- Born: May 5, 1895 Kraków, Grand Duchy of Cracow, Austro-Hungarian Empire
- Died: 1956 (aged 61) Vienna, Austria
- Occupation: Businessman
- Known for: Factory manager of Oskar Schindler who assisted him with his rescue activity

= Abraham Bankier =

Polish-born businessman and Holocaust survivor (1895–1956)

Abraham Bankier (May 5, 1895 – 1956) was a Polish-born Jewish businessman and Holocaust survivor who assisted Oskar Schindler in his rescue activities and worked as his factory manager.

== Life ==
Bankier was born in Kraków, then a part of Austria-Hungary, on May 5, 1895, to an observant Jewish family.

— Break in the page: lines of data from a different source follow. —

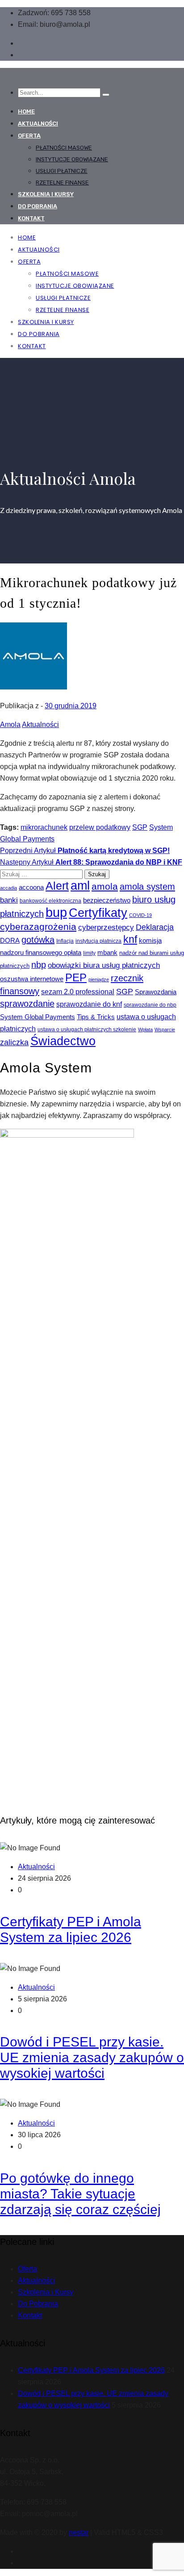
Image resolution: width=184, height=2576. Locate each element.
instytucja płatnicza (98, 941)
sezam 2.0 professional (77, 992)
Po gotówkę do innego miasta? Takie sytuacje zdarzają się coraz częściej (80, 2194)
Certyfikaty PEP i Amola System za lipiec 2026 (91, 2370)
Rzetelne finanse (62, 182)
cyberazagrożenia (38, 926)
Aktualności (38, 123)
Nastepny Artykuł (91, 862)
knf (130, 939)
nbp (38, 965)
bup (56, 912)
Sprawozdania (155, 992)
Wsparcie (165, 1029)
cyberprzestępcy (106, 927)
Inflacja (65, 941)
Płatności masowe (64, 147)
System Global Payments (37, 1017)
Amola (10, 724)
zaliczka (14, 1042)
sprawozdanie (27, 1004)
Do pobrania (37, 206)
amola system (147, 886)
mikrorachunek (44, 827)
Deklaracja (155, 927)
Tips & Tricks (96, 1017)
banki (9, 899)
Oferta (29, 135)
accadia (8, 888)
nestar (78, 2532)
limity (89, 953)
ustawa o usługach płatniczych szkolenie (87, 1029)
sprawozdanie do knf (89, 1004)
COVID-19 (140, 915)
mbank (107, 952)
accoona (31, 887)
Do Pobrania (38, 2303)
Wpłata (145, 1029)
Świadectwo (63, 1041)
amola (105, 886)
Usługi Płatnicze (62, 171)
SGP (139, 827)
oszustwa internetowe (31, 979)
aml (80, 885)
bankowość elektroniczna (50, 901)
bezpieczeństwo (106, 900)
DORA (10, 940)
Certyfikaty (98, 913)
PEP (76, 977)
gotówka (37, 940)
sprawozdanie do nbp (150, 1005)
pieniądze (98, 979)
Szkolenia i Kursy (46, 194)
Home (26, 111)
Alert (57, 885)
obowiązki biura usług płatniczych (104, 965)
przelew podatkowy (99, 827)
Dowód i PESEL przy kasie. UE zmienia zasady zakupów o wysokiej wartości (92, 2057)
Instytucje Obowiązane (72, 159)
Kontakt (31, 218)
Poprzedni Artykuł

Prior to World War II, Bankier was one of the owners of the Rekord Ltd. (Note: The full name of the company was Pierwsza Małopolska Fabryka Naczyń Emaliowanych i Wyrobów Blaszanych "Rekord".) factory on Lipowa street in Kraków, Poland, that Oskar Schindler took over during the Nazi occupation of Poland. Schindler then employed Bankier to manage the factory, which was renamed Deutsche Emailwarenfabrik Oskar Schindler (German Enamelware Factory Oskar Schindler), called "Emalia" for short. Bankier was able to leverage black market dealings with extra scrap metal to bring additional Jews to work at the factory, thereby giving them temporary reprieve from deportations and from the dangers of Kraków Ghetto (and after the closure of the ghetto, the Kraków-Płaszów concentration camp), thus ultimately saving many lives.

Bankier himself was saved by Schindler when, having forgotten his employment pass, he and some other Emalia workers were put on a train destined for a Nazi extermination camp in eastern Poland. Schindler found them shortly before the train departed and was able to have them taken off the train.

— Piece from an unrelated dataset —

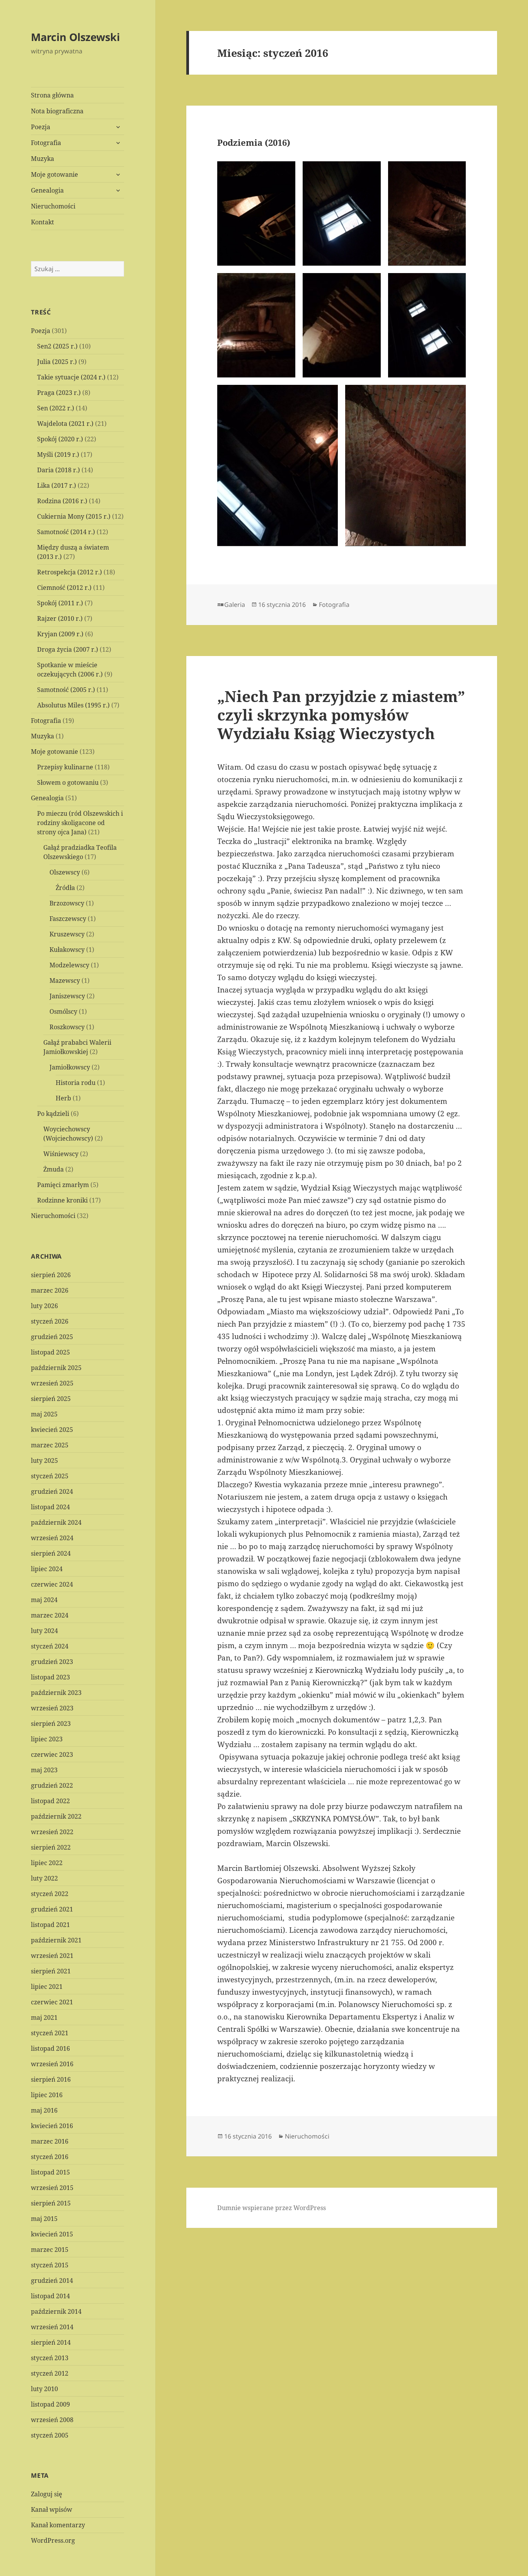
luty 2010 (44, 2389)
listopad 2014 (50, 2296)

When Thomas Keneally's 1982 novel Schindler's Ark was adapted into the movie Schindler's List, Bankier's role was combined, along with those of Itzhak Stern and Mietek Pemper, into the composite character "Itzhak Stern". This was a distortion, most likely caused by the fact that most of Keneally's and Spielberg's historical witnesses knew Schindler from his subsequent time in Brünnlitz, not in Kraków, where most of the film transpired and Bankier did much of his work. According to American Holocaust historian David M. Crowe, "Bankier's skills as a businessman and a black marketeer provided Oskar Schindler with the vast resources he needed to hire, house, feed, transfer, and save hundreds of Jewish workers."

Bankier died in 1956 in Vienna, Austria, at the Vienna South Train Station, of his third heart attack.